The Secret Path (Karen Swan)
Last summer, I read my first Karen Swan novel and then proceeded to read five more! I was so excited for this release and it did not disappoint! Tara has worked hard to make a name for herself, independent of her affluent family, and she’s done just that by entering the medical field and doing what she can to help others. Just before she’s set to go to Costa Rica for a dedication ceremony for an endeavor her father has had in the making for years, she loses a patient. This shadows everything from the moment she leaves. When she comes across a desperately ill child on the island, she sets out to do absolutely whatever she can to help him, regardless of how dangerous the trek. There is danger and suspense, romance, and the return of a past relationship that scarred her deeply. It’s a great read filled with adventure, as Tara comes to terms with the past, present, and future!
The Four Winds (Kristin Hannah)
This was one of the hardest, saddest books I’ve ever read. It is a very heavy and long read. At one point, I stopped and just could not get over how these characters just could NOT catch a break! Admittedly, I knew very little about the Dust Bowl era, the drought and full effect of the Great Depression on the south. Kristin’s writing is startling in the sense that you can almost taste the dust as you read of the many storms the characters face. The grief on each page is almost tangible.
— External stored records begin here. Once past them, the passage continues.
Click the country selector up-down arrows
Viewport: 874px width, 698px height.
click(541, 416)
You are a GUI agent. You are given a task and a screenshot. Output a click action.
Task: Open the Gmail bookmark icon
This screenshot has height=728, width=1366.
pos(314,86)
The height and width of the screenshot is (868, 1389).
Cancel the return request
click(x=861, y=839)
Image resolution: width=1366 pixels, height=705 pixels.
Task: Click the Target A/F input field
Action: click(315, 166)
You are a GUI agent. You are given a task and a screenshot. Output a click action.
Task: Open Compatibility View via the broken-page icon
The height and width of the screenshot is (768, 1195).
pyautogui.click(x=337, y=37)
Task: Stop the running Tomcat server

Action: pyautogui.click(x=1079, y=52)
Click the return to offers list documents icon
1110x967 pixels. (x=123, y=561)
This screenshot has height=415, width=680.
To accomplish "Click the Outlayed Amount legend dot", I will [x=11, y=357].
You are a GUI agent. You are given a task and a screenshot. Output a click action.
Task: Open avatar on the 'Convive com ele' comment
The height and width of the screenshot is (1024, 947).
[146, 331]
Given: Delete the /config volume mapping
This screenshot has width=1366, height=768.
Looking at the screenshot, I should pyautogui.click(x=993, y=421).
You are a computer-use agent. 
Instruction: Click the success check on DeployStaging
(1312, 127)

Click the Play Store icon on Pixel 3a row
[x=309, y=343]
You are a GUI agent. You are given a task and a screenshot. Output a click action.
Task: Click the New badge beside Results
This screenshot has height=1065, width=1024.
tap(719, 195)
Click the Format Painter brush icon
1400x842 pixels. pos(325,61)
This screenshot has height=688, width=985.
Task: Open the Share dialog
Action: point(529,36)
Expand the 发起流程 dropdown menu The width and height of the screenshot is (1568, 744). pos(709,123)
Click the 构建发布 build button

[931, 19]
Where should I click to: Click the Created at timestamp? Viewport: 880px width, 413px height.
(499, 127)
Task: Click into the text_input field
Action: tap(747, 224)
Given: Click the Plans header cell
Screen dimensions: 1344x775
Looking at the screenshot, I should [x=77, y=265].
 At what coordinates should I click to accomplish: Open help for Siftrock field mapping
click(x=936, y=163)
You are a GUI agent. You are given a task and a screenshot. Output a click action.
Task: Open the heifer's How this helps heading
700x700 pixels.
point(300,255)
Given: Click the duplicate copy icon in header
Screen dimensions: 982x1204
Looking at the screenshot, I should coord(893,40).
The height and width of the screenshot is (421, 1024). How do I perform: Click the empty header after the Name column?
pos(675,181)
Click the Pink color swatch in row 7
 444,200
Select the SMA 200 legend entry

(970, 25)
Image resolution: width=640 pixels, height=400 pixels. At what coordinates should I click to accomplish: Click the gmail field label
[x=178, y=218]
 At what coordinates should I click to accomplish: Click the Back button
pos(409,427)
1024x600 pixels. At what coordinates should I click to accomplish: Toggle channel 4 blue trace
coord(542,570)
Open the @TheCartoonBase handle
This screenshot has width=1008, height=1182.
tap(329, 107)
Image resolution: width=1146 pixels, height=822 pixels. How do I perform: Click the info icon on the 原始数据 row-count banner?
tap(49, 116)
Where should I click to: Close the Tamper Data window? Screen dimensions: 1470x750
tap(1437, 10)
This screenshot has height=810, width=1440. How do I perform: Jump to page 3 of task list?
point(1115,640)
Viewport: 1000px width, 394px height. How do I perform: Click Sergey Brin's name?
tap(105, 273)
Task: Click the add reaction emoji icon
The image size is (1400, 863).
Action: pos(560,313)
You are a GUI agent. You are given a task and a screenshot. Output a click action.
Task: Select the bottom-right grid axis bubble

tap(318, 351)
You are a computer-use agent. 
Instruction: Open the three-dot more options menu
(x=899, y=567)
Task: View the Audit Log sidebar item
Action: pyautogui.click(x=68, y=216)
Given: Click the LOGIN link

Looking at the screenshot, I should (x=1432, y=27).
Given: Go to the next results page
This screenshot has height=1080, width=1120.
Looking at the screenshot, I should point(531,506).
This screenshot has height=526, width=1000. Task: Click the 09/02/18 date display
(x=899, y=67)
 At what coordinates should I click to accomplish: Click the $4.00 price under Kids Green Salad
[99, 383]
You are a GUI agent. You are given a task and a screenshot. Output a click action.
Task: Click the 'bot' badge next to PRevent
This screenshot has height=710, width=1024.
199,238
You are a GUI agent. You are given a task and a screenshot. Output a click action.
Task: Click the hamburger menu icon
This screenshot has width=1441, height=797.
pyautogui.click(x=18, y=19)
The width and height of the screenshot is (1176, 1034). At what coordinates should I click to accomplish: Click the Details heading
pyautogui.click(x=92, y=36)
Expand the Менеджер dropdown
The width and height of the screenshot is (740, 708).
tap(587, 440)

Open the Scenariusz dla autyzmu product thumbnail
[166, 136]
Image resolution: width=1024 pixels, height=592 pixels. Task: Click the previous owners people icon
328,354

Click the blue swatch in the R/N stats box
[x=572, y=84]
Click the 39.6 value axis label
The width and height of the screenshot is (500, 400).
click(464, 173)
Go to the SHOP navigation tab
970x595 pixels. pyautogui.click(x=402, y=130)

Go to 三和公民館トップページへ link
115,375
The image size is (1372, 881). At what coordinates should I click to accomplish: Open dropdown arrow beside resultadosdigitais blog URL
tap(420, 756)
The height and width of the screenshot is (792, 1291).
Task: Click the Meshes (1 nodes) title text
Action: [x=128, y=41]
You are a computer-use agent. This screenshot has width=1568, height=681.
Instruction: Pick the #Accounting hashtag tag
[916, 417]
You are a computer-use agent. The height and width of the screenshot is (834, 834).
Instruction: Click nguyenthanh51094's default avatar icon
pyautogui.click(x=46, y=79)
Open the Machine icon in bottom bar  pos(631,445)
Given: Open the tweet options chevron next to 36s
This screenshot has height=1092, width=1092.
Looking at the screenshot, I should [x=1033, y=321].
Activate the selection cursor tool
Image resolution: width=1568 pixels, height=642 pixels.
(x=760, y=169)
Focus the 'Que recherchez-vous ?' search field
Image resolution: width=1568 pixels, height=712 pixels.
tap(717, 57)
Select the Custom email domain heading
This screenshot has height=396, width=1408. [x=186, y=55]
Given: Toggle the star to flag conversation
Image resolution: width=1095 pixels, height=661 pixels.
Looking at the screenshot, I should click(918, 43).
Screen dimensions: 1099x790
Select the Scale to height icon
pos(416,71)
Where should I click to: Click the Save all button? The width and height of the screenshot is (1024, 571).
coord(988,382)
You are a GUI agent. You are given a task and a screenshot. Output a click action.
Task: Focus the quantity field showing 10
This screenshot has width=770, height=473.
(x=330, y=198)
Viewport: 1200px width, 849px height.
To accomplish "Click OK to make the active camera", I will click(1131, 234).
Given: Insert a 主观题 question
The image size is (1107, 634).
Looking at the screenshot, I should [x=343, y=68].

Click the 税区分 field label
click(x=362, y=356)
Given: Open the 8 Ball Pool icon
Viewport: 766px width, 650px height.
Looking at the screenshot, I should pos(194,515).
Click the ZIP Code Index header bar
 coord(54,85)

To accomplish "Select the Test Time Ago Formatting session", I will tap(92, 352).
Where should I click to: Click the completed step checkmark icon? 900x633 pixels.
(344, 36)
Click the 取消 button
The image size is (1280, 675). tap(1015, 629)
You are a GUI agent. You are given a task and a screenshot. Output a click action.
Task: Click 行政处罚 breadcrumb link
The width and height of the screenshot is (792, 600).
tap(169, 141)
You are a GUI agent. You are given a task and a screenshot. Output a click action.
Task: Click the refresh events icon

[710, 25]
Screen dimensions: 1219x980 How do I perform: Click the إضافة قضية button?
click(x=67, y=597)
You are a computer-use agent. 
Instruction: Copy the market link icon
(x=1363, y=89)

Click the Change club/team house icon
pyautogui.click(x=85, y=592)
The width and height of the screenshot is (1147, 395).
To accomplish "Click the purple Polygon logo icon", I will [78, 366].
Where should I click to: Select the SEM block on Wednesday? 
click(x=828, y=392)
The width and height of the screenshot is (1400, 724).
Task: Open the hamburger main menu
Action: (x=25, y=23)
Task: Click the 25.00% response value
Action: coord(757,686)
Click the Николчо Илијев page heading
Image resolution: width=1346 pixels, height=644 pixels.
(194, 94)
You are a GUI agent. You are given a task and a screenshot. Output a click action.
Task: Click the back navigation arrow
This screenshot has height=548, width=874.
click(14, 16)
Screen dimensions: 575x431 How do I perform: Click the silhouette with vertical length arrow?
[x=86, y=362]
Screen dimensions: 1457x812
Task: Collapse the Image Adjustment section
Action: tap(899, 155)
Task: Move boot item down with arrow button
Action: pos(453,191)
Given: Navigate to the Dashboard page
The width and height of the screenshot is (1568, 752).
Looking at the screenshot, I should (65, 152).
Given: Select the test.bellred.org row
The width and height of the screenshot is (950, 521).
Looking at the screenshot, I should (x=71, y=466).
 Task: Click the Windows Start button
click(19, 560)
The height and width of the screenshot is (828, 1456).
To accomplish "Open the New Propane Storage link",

After a traumatic childhood, Elsa does whatever she can to manage her way through the storms and help her in-laws maintain their home. She ultimately takes her children and makes the trek to California in hopes of a better life, and at the very least, cleaner air. Her daughter, Loreda, grows up much faster than she should have had to, and reading of her childhood essentially going up in dust, adds another traumatic element to the story line. As with her other novels, Kristin’s ability to shape a hero out of such dark times is remarkable. The same can be said for this story and Elsa’s strength and perseverance, and subsequently Loreda’s as well.